SWC Releases Primary Findings of its Latest Report on the Worldwide Investigation and Prosecution of Nazi War Criminals

April 19, 2020

 APRIL 1, 2018-DECEMBER 31, 2019
Trials of Nazi War Criminals
 
Three trials of Nazi war criminals commenced during the period under review, two in Germany and one in the United States. Both German trials were of men  who served as SS guards at the Stutthof concentration camp, near Gdansk, Poland, which was the first Nazi concentration camp established outside Nazi Germany on September 2, 1939, and was the last to be liberated by the Allies (the Soviet Army) on May 9, 1945.
 
Approximately 110,000 men and women were sent to the camp, which was originally designated for Polish religious and political leaders and intelligentsia. The first large number of Jewish inmates arrived in Stutthof in July 1944, about a year after the Nazis built a gas chamber and crematorium in the camp, and it was then that the camp began to play an important role in the implementation of the Final Solution.
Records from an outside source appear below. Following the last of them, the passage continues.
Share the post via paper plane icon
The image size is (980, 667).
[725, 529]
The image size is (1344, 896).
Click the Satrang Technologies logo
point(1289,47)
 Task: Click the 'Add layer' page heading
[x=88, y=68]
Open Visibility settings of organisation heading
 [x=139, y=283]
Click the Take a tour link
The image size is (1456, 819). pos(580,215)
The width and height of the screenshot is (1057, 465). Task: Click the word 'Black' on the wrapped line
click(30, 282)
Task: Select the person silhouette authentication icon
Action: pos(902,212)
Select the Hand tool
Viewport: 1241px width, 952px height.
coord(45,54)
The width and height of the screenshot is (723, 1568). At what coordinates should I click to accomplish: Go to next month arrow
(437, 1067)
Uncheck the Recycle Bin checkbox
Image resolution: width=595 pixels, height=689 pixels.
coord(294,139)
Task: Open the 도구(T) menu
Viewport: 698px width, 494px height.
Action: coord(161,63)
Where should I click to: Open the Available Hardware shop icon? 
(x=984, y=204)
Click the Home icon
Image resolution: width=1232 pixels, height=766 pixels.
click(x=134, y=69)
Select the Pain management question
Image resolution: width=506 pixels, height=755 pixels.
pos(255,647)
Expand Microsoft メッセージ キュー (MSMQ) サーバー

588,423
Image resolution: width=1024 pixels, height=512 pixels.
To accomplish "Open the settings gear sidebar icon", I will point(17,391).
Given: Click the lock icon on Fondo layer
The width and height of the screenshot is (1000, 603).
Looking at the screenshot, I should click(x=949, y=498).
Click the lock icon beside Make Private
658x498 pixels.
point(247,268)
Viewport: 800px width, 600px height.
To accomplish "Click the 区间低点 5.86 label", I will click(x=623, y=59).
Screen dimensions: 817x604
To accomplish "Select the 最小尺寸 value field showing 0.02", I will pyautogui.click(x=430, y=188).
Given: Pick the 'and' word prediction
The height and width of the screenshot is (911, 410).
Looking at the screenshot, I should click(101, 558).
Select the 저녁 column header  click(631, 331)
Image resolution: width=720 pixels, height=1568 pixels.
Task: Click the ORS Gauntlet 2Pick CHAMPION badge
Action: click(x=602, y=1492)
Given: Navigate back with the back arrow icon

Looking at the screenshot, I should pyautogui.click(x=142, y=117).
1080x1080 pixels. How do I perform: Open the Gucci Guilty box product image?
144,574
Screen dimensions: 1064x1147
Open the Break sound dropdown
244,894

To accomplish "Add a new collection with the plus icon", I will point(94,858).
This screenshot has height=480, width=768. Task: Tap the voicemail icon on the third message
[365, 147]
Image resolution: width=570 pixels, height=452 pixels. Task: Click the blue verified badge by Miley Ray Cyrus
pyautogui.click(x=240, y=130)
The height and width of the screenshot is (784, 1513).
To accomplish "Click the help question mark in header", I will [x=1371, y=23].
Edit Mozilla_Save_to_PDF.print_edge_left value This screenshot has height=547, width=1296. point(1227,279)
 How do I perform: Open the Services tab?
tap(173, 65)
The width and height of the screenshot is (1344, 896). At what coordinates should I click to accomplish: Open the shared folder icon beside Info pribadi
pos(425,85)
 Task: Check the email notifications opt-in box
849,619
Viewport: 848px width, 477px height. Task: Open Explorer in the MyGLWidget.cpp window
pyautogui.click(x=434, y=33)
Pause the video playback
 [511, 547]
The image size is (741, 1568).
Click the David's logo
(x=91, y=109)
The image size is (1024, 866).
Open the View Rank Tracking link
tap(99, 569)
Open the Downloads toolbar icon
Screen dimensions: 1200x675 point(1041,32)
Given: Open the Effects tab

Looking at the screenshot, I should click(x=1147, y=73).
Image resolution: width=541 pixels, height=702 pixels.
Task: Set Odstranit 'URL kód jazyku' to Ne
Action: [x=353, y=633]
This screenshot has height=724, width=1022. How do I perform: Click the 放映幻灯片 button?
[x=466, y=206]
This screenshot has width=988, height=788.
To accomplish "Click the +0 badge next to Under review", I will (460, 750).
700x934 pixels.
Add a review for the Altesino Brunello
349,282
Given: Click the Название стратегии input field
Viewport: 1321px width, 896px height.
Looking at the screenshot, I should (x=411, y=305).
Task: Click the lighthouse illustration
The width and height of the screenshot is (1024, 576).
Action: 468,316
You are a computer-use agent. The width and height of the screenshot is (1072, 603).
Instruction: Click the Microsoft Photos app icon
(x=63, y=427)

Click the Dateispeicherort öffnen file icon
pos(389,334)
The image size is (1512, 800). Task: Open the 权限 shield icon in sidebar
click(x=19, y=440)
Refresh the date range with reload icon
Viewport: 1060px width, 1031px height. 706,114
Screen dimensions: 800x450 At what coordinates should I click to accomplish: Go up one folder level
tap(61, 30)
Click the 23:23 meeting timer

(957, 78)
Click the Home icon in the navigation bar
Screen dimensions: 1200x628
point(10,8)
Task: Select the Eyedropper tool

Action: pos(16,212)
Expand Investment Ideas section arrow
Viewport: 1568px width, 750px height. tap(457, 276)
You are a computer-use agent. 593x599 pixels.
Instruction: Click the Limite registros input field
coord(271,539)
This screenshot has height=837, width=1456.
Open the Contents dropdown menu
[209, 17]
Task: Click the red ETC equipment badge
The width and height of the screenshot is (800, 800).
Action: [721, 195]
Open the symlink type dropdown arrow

Those deported were 25,053 Jews (among them 16,123 women) from the Baltics, mostly the remnants of Lithuanian ghettos, and 23,566 (of whom 21,817 were women) who had previously been deported from Hungary to Auschwitz. The estimated number of victims in Stutthof is 63,000-65,000, among them 28,000 Jews.
 
The first trial during the period under review was that of Johannes Rehbogen, who served at the camp as an S.S. guard from June 1942 until September 1944, which opened in Muenster on November 6, 2018 and was permanently closed due to illness on April 3, 2019. The second defendant, Bruno Dey, served as an armed S.S. watchtower guard at Stutthof from August 1944 until April 1945. His trial has been temporarily halted due to the Corona virus.
 
The third trial which was conducted in Memphis, Tennessee, in the United States, was of Friedrich Karl Berger, who served as an armed guard at Meppen, a subcamp of the Neuengamme concentration camp near Hamburg began on May 10, 2019. The verified death toll of that camp is 42,900; 14,000 of whom were murdered or died in the main camp; 12,800 in the subcamps and 16,100 in the death marches in the final weeks of the war. Berger was accused of forcing the inmates "to work outdoors to the point of exhaustion and death." He was tried by the Human Rights and Special Prosecution Section of the U.S. Justice Department, and was ordered deported to Germany on February 28, 2020. (Nazi criminals cannot be prosecuted in the United States for their Holocaust crimes, and are therefore tried for violations of immigration and naturalization law, i.e. concealing their wartime service with the forces of the Third Reich or it allies.)
 
Investigations of Nazi War Criminals


 A.      New Investigations-April 1,2018-December 31, 2018
 January 1, 2019-December 31, 2019
 Poland  194
 Germany   23
 Austria    1
 Canada    1
 Italy    1
 United States    1
 Germany  27
 Russia   2
 United States   1





                                                                                  

B.         Ongoing Investigations as of January 1, 2020*
 
 Germany  24 investigations against 40 suspects
 Russia   2
 Estonia   1
 France   1
 

In conclusion, what emerges from the above data is that prosecution of Nazi war criminals is still possible, but increasingly  difficult.
In that respect, the Corona virus is an unforeseen calamity, which may put an end to the final efforts to hold Nazi war criminals accountable for their crimes.                                             
 

*Please note that these figures are not complete since many countries have still not responded to our questionnaire due the Corona virus.